_TASK INSTRUCTIONS_
Show each line of the items below that contains the word "sidebar".

_MATERIALS PROVIDED_
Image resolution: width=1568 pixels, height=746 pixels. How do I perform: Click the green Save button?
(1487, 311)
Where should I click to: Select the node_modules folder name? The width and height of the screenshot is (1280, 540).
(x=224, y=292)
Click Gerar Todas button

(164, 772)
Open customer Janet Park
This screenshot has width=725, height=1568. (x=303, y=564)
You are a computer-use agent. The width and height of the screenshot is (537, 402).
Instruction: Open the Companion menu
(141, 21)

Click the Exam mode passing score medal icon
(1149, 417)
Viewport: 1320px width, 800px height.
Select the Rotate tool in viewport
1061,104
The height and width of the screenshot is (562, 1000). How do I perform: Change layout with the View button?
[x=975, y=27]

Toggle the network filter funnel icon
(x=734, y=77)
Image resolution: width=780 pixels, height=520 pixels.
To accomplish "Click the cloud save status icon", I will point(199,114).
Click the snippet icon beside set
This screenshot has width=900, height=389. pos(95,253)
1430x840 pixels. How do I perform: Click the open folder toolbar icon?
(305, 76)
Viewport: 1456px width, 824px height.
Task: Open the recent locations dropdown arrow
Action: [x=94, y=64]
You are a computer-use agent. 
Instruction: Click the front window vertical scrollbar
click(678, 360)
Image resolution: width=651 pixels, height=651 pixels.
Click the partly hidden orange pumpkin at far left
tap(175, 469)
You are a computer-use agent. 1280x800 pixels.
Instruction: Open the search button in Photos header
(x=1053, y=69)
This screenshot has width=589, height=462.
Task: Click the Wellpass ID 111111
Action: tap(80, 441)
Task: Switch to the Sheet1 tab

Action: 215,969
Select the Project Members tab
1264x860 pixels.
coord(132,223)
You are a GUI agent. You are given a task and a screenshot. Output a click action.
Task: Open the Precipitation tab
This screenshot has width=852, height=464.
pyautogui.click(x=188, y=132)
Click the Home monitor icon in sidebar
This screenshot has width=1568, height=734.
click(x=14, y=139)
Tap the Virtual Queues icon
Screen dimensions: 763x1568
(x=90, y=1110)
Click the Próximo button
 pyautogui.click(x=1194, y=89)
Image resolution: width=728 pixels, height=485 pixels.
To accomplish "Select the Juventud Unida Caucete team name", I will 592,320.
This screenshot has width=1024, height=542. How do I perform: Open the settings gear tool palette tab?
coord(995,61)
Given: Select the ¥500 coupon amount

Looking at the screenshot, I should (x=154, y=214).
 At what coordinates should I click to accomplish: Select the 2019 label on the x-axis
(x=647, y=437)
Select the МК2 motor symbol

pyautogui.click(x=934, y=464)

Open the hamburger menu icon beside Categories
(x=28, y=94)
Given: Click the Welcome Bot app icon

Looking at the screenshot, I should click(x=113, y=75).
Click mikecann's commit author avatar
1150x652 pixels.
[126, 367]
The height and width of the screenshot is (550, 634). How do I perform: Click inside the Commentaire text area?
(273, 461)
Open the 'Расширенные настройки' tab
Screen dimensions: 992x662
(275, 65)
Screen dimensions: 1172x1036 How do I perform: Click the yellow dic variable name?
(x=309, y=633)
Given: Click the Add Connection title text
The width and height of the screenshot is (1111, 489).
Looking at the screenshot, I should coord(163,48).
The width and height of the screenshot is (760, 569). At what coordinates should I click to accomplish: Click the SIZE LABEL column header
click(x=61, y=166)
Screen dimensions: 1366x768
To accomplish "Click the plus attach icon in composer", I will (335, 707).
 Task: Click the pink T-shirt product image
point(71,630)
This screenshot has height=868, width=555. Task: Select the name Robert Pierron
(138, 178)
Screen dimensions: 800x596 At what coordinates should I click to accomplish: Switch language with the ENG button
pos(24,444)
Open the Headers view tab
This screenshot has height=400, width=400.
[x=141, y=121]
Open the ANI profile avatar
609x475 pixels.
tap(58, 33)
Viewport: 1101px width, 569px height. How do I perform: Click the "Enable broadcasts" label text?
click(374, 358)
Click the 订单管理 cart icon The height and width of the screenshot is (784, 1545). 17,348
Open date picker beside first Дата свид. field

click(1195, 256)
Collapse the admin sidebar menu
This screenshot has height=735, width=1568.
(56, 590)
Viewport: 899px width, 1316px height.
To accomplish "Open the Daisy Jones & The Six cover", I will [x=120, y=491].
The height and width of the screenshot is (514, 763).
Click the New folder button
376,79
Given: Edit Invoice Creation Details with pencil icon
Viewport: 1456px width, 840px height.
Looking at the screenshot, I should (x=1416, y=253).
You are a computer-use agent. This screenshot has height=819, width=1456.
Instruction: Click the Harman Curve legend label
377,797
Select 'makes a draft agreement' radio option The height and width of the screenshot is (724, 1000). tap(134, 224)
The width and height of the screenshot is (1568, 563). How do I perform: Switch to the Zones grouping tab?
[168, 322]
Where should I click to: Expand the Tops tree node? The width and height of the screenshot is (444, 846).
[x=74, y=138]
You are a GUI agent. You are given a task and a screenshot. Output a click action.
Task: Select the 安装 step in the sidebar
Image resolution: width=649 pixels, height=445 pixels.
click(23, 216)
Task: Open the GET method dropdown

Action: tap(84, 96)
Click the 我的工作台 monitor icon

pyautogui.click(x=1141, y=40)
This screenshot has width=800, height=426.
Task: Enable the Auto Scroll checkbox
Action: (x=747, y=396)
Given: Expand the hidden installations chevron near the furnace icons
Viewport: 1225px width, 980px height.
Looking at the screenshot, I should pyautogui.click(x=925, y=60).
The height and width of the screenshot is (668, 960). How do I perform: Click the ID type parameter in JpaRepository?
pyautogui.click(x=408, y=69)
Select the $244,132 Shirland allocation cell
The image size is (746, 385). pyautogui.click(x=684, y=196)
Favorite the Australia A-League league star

_ANSWER TO THE PROBLEM_
Click the Home monitor icon in sidebar
Collapse the admin sidebar menu
Task: Select the 安装 step in the sidebar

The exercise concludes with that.